A high-performance, caching Git LFS server with an AWS S3 and local storage back-end.

Rudolfs is a self-hosted Git LFS server written in Rust, designed for internal networks where you control the S3 bucket and don't want to pay GitHub/GitLab per-GB LFS fees. It sits between your Git clients and S3, caching popular objects on local disk so repeated downloads don't hit S3. Target audience is teams running self-hosted Git (Gitea, Forgejo, etc.) with large binary assets.

The storage layer is genuinely well-designed — it's a composable middleware stack (cache → encrypt → verify → retry → s3) that you can read in `src/storage/` and actually understand. Corruption detection is automatic: SHA256 verification happens on every read, and corrupted cache entries are purged transparently without the client knowing. At-rest encryption via xchacha20 is a first-class feature, not an afterthought, and it applies to both cache and permanent storage. The Docker image is under 10MB, which means it deploys fast and doesn't carry dead weight.

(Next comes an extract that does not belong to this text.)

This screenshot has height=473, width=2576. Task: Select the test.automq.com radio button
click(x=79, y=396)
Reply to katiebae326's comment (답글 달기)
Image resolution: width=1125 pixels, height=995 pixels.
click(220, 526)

No authentication at all — the README explicitly calls this out as a non-feature, which is honest but means you cannot expose this to the internet without a reverse proxy doing auth (basic auth, mTLS, OAuth proxy, etc.). Encryption key management is manual and unforgiving: change the key once and every existing LFS object becomes garbage with no migration path. The project hasn't seen a release since 2023 even though commits trickle in, so you're essentially adopting it as-is. MinIO is listed as a deployment option but the S3 backend hardcodes AWS SDK assumptions that can cause friction with S3-compatible endpoints.